Extract:
______________________________

Convenient way to get elements from a character vector.

string_get(
  x,
  ...,
  fixed = FALSE,
  ignore.case = FALSE,
  word = FALSE,
  or = FALSE,
  seq = FALSE,
  seq.unik = FALSE,
  pattern = NULL,
  envir = parent.frame()
)

stget(
  x,
  ...,
  fixed = FALSE,
  ignore.case = FALSE,
  word = FALSE,
  or = FALSE,
  seq = FALSE,
  seq.unik = FALSE,
  pattern = NULL,
  envir = parent.frame()
)

Arguments

x

A character vector.

...

Character scalars representing the patterns to be found. By default they are (perl) regular-expressions. Use ' & ' or ' | ' to chain patterns and combine their result logically (ex: '[[:alpha:]] & \\d' gets strings containing both letters and numbers). You can negate by adding a ! first (ex: "!sepal$" will return TRUE for strings that do not end with "sepal"). Add flags with the syntax 'flag1, flag2/pattern'. Available flags are: 'fixed', 'ignore', 'word' and 'magic'. Ex: "ignore/sepal" would get "Sepal.Length" (wouldn't be the case w/t 'ignore'). Shortcut: use the first letters of the flags. Ex: "if/dt[" would get "DT[i = 5]" (flags 'ignore' + 'fixed'). For 'word', it adds word boundaries to the pattern. The magic flag first interpolates values directly into the pattern with "".

fixed

Logical scalar, default is FALSE. Whether to trigger a fixed search instead of a regular expression search (default).

ignore.case

Logical scalar, default is FALSE. If TRUE, then case insensitive search is triggered.

word

Logical scalar, default is FALSE. If TRUE then a) word boundaries are added to the pattern, and b) patterns can be chained by separating them with a comma, they are combined with an OR logical operation. Example: if word = TRUE, then pattern = "The, mountain" will select strings containing either the word 'The' or the word 'mountain'.

______________________________

Directives:
- A) Repeat word for word the part of the string_get help page that starts with the words containing "Logical scalar, default is FALSE. If TRUE, then" and ends with "the word 'mountain'.".
- B) Keep writing the string_get help page from the point where it stops.
The lines after the string_get help page aren't needed for anything here.

Information provided:
______________________________

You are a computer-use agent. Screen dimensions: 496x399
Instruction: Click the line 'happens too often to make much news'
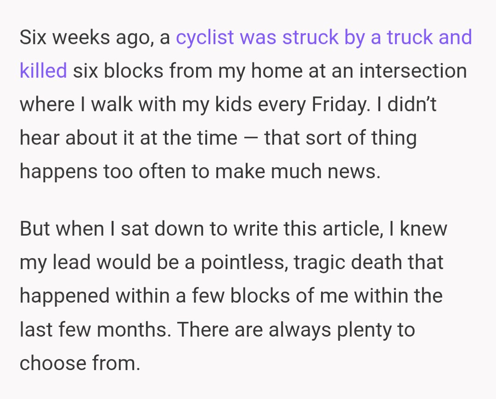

______________________________

Task-by-task results:
- A)
Logical scalar, default is FALSE. If TRUE, then case insensitive search is triggered.

word

Logical scalar, default is FALSE. If TRUE then a) word boundaries are added to the pattern, and b) patterns can be chained by separating them with a comma, they are combined with an OR logical operation. Example: if word = TRUE, then pattern = "The, mountain" will select strings containing either the word 'The' or the word 'mountain'.

- B)
or

Logical, default is FALSE. In the presence of two or more patterns, whether to combine them with a logical "or" (the default is to combine them with a logical "and").

seq

Logical, default is FALSE. The argument pattern accepts a vector of patterns which are combined with an and by default. If seq = TRUE, then it is like if string_get was called sequentially with its results stacked. See examples.

seq.unik

Logical, default is FALSE. The argument ... (or the argument pattern) accepts a vector of patterns which are combined with an and by default. If seq.unik = TRUE, then string_get is called sequentially with its results stacked, and unique() is applied in the end. See examples.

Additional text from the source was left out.